The list of accolades also includes returning to the FIVB World Championship after 12 years in 2014, winning a bronze medal for the first time at the Pan-American Games in 2019, appearing at the FIVB Volleyball World Grand Prix for the first time in 2011 and winning the country’s first-ever silver medal at the South American Championships in 2009.
“Our generation only realized the power of what we accomplished after we did each of these things,” Fresco reflected during a live interview with Youtube channel Puro Voley
. “Coming from where we came from, there was no way we could plan or even dream about getting these results, so it was something we worked hard for, but didn’t really anticipate. Qualifying for the Olympics twice in a row seemed so unrealistic and here we are.”
These exceptional results have turned the spotlight on Las Panteras and made the members of the team examples for young Argentineans who aim to become professional players.
The 1.95m-tall Fresco, typically the team’s leading scorer in tournaments, doesn’t shy away from the responsibility. The opposite feels proud and grateful to be able to provide the encouraging words she didn’t always receive at the beginning of her career.
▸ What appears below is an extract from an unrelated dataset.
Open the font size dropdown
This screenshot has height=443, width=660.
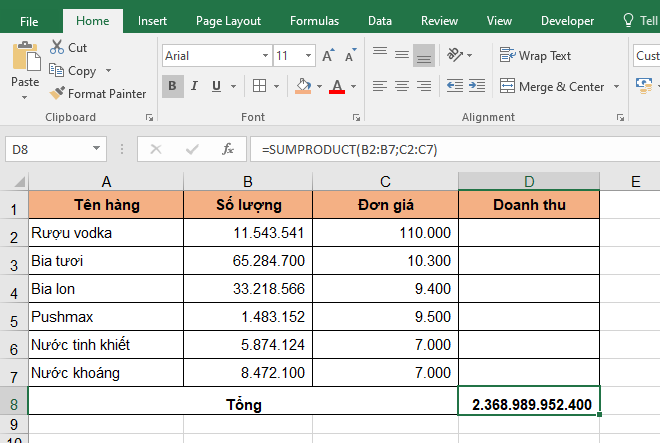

“I get tons of requests to send messages or to record birthday videos for younger players,” the opposite added. “And I take the responsibility of being a role model for these players very seriously as I didn’t have that kind of reference to look up to when I started. I understand the difference we can make in their lives. Our references at the time were the male players from our country because the women’s team wasn’t on TV and didn’t compete in the major tournaments, so that’s another thing we accomplished.”
Headed for Korea, where she’ll play for Heungkuk Life Pink Spider for a second-straight season, Fresco plans to spend the next few years with the Argentinean national team, but when she decides to step away from her playing career, there’s still a chance she will have an impact on the lives of up-and-coming Argentinean players.
Turning into a head coach is not necessarily part of the opposite’s plans right now, but it’s not something she rules out either. And if she decides to move from the court to the sidelines, she would certainly like to pass her knowledge on to a future generations of players.
“People often ask me if I want to be a coach when I retire and I really don’t have an answer at this time,” she said. “It’s not something I think about now, but life sometimes puts surprises in our way, so I never say never. I don’t see myself working with a senior team, but I do enjoy teaching younger players so if that were to happen, I would think it would be with a youth or junior team probably.”